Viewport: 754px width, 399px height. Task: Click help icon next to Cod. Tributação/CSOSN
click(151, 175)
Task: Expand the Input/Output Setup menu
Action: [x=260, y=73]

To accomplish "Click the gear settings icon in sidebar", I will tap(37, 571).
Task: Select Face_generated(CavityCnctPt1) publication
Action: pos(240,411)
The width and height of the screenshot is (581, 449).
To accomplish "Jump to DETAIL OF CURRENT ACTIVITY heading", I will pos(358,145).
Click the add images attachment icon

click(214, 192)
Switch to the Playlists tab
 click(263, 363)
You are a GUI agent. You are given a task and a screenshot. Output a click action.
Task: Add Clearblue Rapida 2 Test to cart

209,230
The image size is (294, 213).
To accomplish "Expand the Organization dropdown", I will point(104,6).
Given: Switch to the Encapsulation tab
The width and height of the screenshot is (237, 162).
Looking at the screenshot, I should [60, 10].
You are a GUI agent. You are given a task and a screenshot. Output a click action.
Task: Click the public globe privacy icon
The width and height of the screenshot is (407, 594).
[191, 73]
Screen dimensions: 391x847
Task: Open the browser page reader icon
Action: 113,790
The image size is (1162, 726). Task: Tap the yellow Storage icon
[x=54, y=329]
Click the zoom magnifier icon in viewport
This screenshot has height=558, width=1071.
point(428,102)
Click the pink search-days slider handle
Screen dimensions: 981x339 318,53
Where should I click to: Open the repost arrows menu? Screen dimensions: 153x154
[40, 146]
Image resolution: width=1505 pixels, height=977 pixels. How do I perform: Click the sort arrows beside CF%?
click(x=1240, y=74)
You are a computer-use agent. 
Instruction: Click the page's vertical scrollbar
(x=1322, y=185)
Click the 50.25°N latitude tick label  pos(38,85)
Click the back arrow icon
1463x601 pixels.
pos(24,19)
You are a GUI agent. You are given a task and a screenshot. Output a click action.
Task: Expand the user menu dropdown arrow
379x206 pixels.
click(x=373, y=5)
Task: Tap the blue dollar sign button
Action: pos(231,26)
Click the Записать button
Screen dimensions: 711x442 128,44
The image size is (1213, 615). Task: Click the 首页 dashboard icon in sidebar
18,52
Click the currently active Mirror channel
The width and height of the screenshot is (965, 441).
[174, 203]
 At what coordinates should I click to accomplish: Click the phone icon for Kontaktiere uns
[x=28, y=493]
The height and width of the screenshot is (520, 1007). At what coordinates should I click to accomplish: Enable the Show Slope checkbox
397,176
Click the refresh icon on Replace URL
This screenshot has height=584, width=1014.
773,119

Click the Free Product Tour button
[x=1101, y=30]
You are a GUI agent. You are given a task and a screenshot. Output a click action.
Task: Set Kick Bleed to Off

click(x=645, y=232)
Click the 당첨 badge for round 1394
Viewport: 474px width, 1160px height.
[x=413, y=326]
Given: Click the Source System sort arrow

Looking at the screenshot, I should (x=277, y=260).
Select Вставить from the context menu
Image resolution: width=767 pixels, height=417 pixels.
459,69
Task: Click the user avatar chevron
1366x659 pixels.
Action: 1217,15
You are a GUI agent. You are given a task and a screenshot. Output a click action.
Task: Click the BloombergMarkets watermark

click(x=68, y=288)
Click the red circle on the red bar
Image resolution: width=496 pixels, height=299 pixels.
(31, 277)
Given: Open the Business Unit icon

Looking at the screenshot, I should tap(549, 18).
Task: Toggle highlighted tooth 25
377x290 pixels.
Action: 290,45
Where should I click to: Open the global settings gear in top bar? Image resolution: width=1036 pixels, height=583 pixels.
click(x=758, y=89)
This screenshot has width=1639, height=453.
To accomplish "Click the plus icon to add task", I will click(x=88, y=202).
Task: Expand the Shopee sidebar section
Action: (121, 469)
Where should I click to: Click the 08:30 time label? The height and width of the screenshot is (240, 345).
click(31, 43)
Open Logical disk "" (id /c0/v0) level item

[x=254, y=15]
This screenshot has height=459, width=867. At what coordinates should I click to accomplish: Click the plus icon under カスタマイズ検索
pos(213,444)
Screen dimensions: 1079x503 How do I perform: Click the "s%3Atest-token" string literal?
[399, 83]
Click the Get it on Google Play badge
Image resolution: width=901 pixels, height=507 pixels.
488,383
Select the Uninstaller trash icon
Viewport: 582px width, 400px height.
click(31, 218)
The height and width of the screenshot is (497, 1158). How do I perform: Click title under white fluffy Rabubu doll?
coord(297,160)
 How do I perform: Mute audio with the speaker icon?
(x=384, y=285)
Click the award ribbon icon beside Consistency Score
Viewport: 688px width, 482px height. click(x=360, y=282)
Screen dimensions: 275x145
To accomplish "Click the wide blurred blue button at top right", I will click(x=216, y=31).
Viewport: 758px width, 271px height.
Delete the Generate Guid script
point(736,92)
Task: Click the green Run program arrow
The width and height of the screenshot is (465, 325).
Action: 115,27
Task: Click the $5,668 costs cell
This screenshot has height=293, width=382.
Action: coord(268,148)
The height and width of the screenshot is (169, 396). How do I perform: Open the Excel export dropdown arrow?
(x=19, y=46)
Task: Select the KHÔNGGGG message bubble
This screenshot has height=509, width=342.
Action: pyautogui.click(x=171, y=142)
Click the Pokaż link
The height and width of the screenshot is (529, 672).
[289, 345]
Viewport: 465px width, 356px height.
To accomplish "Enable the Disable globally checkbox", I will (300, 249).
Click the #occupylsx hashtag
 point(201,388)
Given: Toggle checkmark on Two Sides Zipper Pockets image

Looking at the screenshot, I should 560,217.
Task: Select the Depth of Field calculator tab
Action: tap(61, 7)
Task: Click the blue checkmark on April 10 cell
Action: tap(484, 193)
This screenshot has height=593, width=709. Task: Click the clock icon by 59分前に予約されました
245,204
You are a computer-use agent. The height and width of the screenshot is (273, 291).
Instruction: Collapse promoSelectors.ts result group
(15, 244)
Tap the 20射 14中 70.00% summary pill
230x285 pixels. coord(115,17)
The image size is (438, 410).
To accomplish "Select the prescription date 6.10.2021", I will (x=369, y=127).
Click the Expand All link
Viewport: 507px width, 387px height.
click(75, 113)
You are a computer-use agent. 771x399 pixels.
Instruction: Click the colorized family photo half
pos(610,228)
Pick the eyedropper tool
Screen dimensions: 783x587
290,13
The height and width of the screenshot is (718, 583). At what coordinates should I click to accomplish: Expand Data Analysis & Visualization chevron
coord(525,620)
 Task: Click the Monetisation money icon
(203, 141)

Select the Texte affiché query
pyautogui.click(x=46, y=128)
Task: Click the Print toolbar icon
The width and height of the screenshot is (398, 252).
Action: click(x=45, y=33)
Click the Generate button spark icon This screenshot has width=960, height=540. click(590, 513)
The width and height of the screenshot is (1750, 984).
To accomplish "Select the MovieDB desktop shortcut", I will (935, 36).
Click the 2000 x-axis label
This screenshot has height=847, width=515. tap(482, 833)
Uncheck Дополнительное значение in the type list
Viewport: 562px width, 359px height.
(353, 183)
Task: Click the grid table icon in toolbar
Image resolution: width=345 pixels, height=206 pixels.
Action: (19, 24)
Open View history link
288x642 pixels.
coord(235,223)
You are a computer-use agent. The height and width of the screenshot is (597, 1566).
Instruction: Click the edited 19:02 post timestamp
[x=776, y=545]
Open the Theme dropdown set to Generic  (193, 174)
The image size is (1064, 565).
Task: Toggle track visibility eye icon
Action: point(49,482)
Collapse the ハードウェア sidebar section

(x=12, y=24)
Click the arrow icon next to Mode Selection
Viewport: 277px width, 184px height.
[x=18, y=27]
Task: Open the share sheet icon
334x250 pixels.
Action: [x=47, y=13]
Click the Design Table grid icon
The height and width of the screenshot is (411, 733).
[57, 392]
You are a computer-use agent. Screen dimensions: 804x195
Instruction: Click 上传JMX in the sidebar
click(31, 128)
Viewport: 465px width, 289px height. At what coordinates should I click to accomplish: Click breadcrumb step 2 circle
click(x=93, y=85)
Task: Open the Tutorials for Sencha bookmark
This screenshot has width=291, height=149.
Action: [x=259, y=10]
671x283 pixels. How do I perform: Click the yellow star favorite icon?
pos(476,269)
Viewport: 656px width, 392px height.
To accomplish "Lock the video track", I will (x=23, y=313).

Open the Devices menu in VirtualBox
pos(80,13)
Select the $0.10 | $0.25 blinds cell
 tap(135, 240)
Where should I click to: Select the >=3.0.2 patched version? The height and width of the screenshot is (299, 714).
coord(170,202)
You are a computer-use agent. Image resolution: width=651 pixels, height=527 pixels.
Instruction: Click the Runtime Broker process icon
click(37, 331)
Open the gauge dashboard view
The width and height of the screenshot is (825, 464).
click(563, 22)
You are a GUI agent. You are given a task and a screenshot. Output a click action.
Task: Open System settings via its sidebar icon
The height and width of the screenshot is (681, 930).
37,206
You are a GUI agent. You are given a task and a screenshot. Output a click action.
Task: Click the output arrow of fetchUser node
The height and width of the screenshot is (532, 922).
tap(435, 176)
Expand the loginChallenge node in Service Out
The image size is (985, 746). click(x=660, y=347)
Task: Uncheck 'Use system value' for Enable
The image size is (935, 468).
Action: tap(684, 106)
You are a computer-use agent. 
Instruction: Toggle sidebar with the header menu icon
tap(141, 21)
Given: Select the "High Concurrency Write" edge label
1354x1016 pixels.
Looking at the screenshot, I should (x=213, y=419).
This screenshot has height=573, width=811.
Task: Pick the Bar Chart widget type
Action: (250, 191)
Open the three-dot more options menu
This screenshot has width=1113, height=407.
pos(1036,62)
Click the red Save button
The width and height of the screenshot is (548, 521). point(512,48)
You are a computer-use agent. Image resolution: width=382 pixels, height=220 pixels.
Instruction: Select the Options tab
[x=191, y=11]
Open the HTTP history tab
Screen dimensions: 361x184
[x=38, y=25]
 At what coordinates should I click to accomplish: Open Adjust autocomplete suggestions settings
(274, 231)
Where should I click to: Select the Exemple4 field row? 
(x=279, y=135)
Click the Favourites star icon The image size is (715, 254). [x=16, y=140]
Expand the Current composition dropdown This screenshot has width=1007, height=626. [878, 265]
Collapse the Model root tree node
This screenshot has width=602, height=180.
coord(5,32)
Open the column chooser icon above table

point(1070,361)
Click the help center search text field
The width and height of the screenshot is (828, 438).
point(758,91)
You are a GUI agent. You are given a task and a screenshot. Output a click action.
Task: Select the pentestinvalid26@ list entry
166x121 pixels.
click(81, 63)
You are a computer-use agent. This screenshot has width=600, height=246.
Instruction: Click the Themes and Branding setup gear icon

+ + + + +

**EXERCISE AIM:** When a line above includes the word "history", please list that line.

**SOLUTION FOR THIS PROBLEM:**
Open View history link
Open the HTTP history tab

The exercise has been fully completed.